Records excerpted from a collection:
Content starts

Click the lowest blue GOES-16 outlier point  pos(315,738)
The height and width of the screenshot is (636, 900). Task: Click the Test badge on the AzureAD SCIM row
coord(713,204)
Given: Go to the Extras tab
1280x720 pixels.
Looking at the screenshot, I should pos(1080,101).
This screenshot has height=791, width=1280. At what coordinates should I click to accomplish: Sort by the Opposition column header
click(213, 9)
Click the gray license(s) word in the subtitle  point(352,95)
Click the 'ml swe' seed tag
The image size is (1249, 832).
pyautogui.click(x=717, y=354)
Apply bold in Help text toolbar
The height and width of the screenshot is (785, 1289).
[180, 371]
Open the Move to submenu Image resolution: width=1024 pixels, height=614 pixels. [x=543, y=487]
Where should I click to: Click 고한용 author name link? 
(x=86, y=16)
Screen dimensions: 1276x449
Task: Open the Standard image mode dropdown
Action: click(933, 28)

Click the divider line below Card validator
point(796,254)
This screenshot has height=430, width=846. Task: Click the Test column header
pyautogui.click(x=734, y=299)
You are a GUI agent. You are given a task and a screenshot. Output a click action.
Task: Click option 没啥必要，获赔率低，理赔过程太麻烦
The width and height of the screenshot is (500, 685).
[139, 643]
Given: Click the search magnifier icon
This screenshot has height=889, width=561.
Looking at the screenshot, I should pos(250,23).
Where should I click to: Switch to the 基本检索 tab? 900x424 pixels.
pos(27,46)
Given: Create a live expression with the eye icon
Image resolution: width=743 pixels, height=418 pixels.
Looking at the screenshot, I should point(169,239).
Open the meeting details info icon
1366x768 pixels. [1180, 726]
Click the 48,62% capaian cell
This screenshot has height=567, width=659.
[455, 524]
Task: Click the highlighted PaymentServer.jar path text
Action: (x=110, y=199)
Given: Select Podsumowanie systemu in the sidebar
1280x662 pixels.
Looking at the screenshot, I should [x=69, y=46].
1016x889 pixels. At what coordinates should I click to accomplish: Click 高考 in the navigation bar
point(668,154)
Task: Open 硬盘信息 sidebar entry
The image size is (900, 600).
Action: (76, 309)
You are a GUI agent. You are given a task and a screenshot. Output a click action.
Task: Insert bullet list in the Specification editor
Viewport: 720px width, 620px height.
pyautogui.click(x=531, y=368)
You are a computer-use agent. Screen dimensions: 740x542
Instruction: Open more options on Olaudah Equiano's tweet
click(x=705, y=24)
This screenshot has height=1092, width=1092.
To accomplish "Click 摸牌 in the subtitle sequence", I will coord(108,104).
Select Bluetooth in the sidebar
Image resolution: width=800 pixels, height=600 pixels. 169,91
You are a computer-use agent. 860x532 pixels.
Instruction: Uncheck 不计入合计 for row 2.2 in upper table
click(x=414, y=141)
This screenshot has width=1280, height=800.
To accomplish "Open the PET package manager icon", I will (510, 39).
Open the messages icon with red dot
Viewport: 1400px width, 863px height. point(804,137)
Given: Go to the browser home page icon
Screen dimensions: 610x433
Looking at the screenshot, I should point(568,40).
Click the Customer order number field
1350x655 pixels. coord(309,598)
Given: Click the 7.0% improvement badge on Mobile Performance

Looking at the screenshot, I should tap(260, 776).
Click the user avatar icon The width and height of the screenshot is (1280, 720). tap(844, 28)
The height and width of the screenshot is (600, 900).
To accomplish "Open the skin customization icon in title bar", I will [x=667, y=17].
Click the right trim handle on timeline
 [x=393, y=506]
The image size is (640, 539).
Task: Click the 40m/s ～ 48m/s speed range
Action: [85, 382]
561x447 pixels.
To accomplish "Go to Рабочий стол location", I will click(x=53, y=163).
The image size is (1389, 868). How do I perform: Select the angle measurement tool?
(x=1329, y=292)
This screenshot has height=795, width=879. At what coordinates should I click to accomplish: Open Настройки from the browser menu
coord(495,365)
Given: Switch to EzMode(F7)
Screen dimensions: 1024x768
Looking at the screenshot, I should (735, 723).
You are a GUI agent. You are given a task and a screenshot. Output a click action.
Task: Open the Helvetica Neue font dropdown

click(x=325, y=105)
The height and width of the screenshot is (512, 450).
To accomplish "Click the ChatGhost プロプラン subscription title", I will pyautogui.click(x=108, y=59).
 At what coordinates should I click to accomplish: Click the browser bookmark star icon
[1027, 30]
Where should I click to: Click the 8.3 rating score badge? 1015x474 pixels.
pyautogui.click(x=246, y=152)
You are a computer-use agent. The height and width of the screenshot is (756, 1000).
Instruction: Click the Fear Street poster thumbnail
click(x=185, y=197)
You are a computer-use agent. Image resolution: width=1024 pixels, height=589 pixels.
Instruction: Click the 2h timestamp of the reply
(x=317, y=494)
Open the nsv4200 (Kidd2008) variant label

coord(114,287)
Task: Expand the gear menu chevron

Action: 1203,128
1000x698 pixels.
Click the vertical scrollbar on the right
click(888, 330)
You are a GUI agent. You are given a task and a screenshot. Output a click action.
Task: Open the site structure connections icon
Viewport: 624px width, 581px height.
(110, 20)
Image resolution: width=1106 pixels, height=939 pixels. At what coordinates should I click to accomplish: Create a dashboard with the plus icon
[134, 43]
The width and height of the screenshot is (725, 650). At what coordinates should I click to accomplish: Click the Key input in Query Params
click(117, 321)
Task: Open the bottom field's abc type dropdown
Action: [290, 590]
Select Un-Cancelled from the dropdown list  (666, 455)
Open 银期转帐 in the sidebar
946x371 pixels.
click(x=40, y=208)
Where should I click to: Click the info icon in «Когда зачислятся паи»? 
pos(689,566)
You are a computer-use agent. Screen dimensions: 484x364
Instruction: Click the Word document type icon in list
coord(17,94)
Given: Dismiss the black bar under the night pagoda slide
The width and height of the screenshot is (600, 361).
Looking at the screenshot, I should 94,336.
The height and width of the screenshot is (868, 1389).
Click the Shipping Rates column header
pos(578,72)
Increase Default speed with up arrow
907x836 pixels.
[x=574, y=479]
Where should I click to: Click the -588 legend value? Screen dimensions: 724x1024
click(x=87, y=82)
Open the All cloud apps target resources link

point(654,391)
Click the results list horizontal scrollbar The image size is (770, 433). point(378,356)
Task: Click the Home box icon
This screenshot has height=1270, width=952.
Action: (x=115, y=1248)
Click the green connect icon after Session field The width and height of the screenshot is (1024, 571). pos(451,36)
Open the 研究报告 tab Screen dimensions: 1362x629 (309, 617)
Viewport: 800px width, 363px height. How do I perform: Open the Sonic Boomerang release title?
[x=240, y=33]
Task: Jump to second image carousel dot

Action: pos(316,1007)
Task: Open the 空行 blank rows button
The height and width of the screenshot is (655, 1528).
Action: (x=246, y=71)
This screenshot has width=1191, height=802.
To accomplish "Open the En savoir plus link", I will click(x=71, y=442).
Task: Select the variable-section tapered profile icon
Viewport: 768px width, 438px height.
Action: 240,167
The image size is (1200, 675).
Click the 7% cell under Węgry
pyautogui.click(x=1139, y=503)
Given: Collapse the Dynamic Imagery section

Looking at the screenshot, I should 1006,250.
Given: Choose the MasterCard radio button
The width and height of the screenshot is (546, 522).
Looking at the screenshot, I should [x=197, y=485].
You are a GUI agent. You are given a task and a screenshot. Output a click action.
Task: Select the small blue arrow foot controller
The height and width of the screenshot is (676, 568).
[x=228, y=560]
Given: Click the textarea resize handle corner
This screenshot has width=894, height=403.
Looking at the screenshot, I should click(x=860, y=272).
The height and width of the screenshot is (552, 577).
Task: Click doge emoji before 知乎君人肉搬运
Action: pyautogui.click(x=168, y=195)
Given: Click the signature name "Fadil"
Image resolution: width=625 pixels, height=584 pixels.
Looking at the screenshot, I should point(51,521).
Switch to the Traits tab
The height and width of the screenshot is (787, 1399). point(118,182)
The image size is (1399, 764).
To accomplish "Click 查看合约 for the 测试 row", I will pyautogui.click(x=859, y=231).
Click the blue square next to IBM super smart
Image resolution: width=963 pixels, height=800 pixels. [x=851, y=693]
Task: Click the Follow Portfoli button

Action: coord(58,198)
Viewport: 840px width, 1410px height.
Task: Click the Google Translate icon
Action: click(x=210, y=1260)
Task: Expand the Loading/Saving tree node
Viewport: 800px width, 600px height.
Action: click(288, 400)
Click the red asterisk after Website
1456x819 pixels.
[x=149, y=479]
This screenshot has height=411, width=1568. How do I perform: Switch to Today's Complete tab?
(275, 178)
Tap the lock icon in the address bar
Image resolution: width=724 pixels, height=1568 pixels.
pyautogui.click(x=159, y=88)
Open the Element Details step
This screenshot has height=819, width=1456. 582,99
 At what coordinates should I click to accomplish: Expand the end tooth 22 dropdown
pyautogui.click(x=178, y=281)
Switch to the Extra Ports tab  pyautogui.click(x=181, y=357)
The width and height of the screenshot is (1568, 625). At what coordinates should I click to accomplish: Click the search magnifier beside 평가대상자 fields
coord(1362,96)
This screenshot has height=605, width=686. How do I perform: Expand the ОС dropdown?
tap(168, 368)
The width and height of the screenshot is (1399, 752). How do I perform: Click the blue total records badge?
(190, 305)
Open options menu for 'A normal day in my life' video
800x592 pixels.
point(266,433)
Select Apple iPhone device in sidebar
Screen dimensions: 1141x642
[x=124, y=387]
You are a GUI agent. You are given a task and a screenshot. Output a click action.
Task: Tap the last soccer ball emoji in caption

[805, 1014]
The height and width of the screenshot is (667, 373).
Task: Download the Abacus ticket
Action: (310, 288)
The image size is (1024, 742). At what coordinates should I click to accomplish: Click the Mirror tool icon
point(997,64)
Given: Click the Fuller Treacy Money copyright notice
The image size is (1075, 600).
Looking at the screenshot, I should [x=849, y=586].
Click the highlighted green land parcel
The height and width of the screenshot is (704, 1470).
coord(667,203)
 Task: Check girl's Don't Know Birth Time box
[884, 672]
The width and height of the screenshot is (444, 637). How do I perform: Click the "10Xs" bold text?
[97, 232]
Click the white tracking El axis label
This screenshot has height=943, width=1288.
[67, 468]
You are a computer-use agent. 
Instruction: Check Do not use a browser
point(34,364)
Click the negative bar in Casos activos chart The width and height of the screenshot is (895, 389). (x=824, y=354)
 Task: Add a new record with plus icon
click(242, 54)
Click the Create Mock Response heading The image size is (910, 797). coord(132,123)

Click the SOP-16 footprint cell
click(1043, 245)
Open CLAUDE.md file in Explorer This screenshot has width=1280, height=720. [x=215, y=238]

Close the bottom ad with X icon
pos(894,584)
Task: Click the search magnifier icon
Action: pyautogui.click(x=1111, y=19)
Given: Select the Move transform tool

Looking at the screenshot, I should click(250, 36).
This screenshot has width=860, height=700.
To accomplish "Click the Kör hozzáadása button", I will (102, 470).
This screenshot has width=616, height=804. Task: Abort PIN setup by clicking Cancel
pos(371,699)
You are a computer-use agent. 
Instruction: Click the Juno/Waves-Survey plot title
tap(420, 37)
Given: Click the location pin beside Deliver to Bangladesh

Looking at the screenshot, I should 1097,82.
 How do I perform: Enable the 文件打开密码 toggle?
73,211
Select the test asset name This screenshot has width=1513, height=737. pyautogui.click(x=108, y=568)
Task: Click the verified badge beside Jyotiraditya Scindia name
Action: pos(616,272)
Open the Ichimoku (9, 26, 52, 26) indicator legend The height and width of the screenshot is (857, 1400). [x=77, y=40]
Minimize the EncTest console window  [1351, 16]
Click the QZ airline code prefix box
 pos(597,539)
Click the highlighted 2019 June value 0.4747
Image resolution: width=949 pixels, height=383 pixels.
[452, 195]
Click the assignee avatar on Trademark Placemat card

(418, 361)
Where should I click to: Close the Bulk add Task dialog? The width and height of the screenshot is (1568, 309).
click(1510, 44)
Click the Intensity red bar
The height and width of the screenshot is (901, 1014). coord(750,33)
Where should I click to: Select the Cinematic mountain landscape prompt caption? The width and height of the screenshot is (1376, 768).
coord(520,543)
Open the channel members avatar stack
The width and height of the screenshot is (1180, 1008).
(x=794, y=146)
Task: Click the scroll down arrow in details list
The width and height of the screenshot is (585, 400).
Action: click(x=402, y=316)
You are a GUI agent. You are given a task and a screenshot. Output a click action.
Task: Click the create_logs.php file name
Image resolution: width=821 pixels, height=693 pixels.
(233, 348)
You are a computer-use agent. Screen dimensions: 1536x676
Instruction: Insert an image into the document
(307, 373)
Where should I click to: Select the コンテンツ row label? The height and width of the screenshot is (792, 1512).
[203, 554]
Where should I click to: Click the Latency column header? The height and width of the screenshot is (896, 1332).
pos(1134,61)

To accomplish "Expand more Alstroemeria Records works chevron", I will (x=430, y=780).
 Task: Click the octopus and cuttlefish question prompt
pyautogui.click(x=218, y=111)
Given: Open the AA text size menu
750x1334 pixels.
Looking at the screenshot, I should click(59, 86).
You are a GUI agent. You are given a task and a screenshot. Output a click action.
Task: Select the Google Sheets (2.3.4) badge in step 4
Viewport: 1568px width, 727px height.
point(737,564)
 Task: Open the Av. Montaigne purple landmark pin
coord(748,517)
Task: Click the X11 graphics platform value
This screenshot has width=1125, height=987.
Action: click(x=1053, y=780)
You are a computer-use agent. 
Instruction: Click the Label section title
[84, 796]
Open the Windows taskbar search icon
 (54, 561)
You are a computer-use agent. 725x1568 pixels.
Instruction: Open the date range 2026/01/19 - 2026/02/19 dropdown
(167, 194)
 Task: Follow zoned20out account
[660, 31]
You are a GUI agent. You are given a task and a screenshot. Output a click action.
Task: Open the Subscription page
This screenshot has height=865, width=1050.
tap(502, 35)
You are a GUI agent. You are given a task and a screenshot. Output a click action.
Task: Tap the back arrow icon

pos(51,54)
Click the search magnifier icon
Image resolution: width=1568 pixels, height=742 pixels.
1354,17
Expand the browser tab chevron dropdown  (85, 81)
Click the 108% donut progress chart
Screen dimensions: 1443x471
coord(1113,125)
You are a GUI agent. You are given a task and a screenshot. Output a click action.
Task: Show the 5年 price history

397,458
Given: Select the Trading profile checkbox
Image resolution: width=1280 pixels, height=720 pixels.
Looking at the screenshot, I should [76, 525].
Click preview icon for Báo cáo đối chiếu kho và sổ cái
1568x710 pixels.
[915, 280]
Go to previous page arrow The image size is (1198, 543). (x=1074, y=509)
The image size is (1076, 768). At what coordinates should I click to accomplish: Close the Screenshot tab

Content ends

Where a line above holds the word "computer", copy it.

Solution for this exercise:
You are a computer-use agent. Screen dimensions: 740x542
You are a computer-use agent. 860x532 pixels.
You are a computer-use agent. The height and width of the screenshot is (756, 1000).
You are a computer-use agent. Image resolution: width=1024 pixels, height=589 pixels.
You are a computer-use agent. Screen dimensions: 484x364
You are a computer-use agent. 
You are a computer-use agent. 
You are a computer-use agent. Screen dimensions: 1536x676
You are a computer-use agent. 
You are a computer-use agent. 725x1568 pixels.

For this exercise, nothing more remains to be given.